BeritaParlemen

Ketimpangan dan Ketidakadilan Akar Konflik Agraria

65
×

Ketimpangan dan Ketidakadilan Akar Konflik Agraria

Sebarkan artikel ini
BAP DPD RI menggelar Rapat Dengar Pendapat Umum (RDPU) dengan perwakilan masyarakat
BAP DPD RI menggelar Rapat Dengar Pendapat Umum (RDPU) dengan perwakilan masyarakat. (f/dpd)

Mjnews.id – Ketimpangan dan ketidakadilan dalam hal penguasaan tanah merupakan akar konflik agraria dan sebagai persoalan yang sangat akut, di mana telah dicatatkan bahwa 68 persen tanah yang berada di wilayah Indonesia dikuasai oleh satu persen sekelompok pengusaha dan korporasi besar.

Sebanyak 16 juta keluarga petani menggantungkan hidupnya hanya pada tanah dengan rata-rata luasan di bawah setengah hektare.

Untuk itu, Badan Akuntabilitas Publik (BAP) DPD RI sangat concern terhadap isu Hak Asasi Manusia dalam eskalasi nasional khususnya dalam permasalahan konflik agraria.

Demikian dikatakan Wakil Ketua BAP DPD RI, Evi Apita Maya di Gedung DPD RI, Komplek Parlemen Senayan, Jakarta, Rabu 13 Maret 2024.

“Sebanyak 16 juta keluarga petani menggantungkan hidupnya hanya pada tanah dengan rata-rata luasan di bawah setengah hektare. Kami sangat concern terhadap persoalan ini, khususnya yang terkait dengan konflik agraria. Terkait banyaknya laporan resmi masyarakat atas permasalahan sengketa lahan di beberapa daerah, hari ini BAP DPD RI menggelar Rapat Dengar Pendapat Umum (RDPU) dengan perwakilan masyarakat,” tutur Evi saat memimpin rapat tersebut.

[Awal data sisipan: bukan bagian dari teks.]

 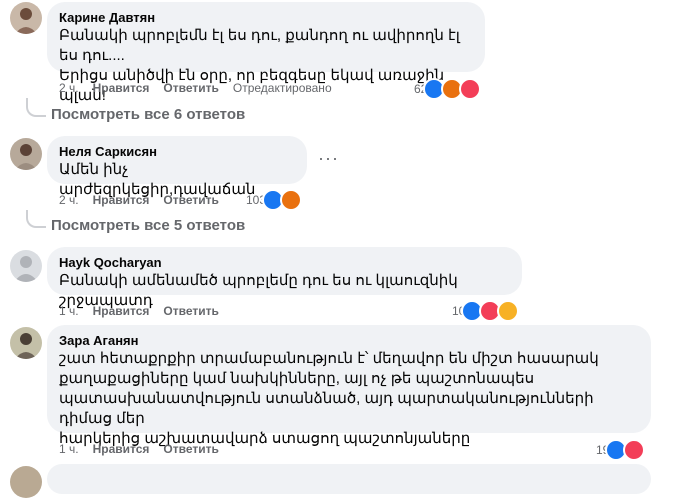 I want to click on reactions-summary: 62, so click(x=448, y=89).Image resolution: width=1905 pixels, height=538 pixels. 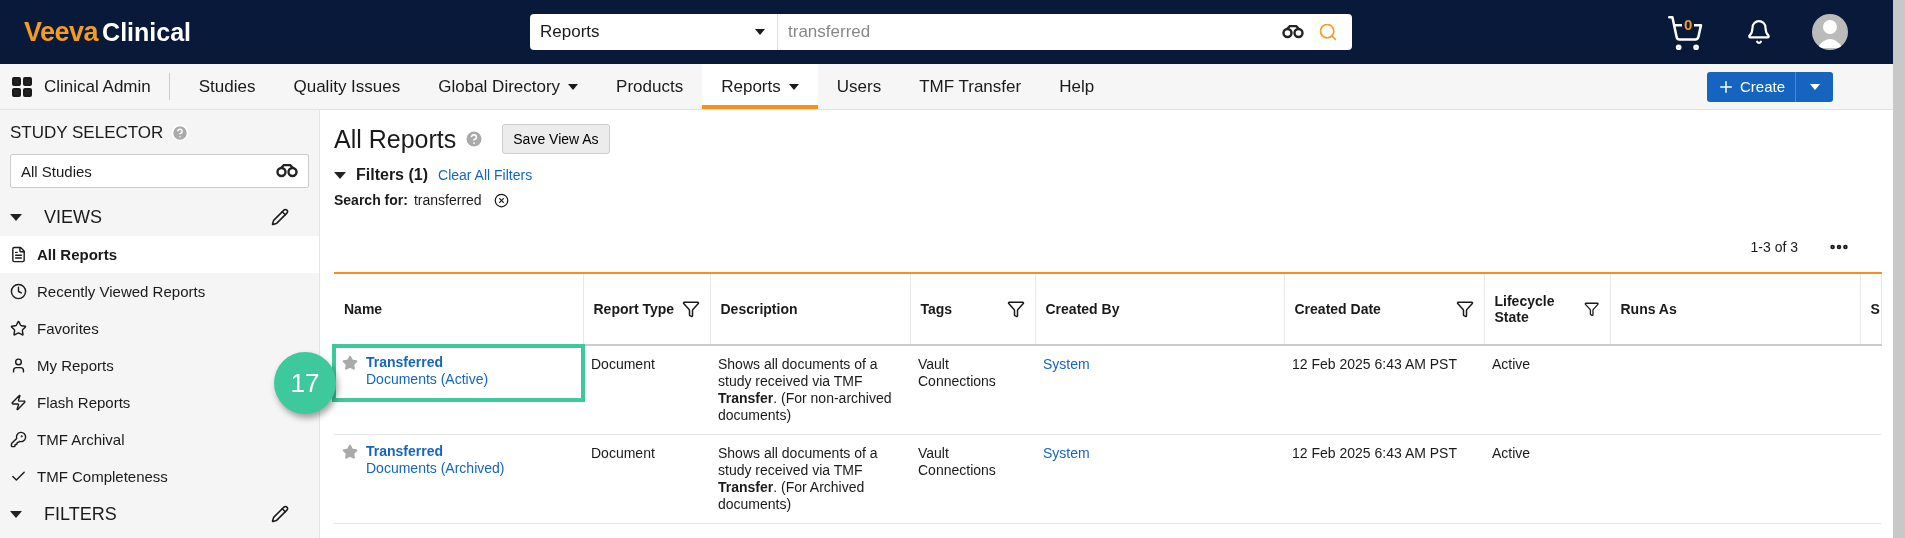 What do you see at coordinates (108, 32) in the screenshot?
I see `app-logo: VeevaClinical` at bounding box center [108, 32].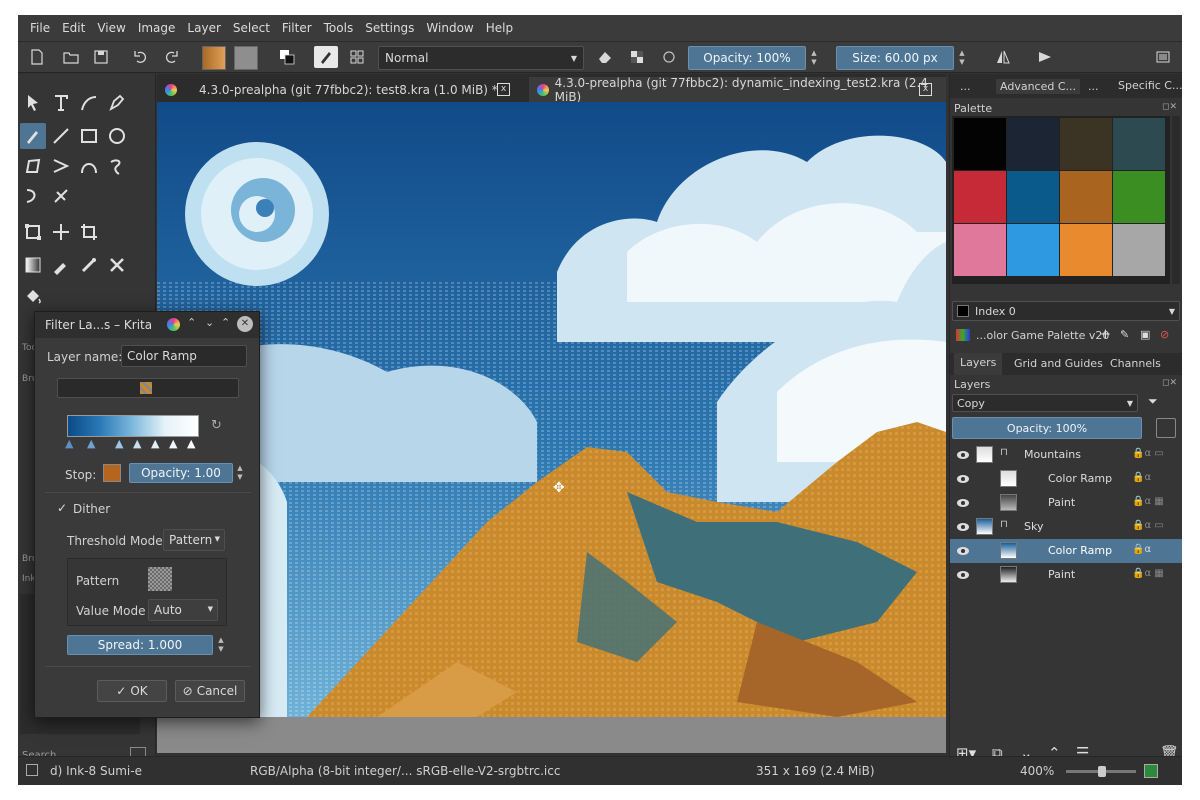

Dalam RDPU tersebut, BAP DPD RI mendengarkan paparan dan persoalan yang tengah dialami oleh perwakilan Pusat Serikat Tani dan Nelayan (PP STN) Kabupaten Muaro Jambi, para pemohon Kasasi PTPN IX dari Provinsi Jawa Tengah, perwakilan masyarakat Desa Kabalukin Kabupaten Kepulauan Aru dan perwakilan masyarakat terkait pelanggaran Peraturah Daerah (Perda) di Provinsi Kalimantan Timur.

“Untuk mendapatkan gambaran yang lebih jelas dan terukur terkait isu permasalahan tersebut, kami meminta agar perwakilan masyarakat yang telah hadir dapat memberi pemaparan secara lebih komprehensif,” sambung Evi yang merupakan Senator asal Provinsi Nusa Tenggara Barat.

Bagas Ardhianto Saputra, sebagai Ketua dari PP STN menjelaskan permasalahan yang bergulir berupa sengketa lahan antara PP STN dengan PT. Ricky Kurniawan Kertapersada (PT. RKK). Padahal menurutnya PT. RKK masih memakai lahan tanpa ada legal standing yang jelas.

“Putusan Mahkamah Agung Nomor 105 PK/TUN/2014 telah membatalkan 682 hektare Hak Guna Usaha (HGU) milik PT RKK. Namun sejak 2014 sampai sekarang, PT. RKK masih menggunakan lahan tersebut untuk budidaya dan permanen. Hal ini memicu bentrokan antar kelompok tani masyarakat dan kelompok tani Mitra PT. RKK,” ucap Bagas.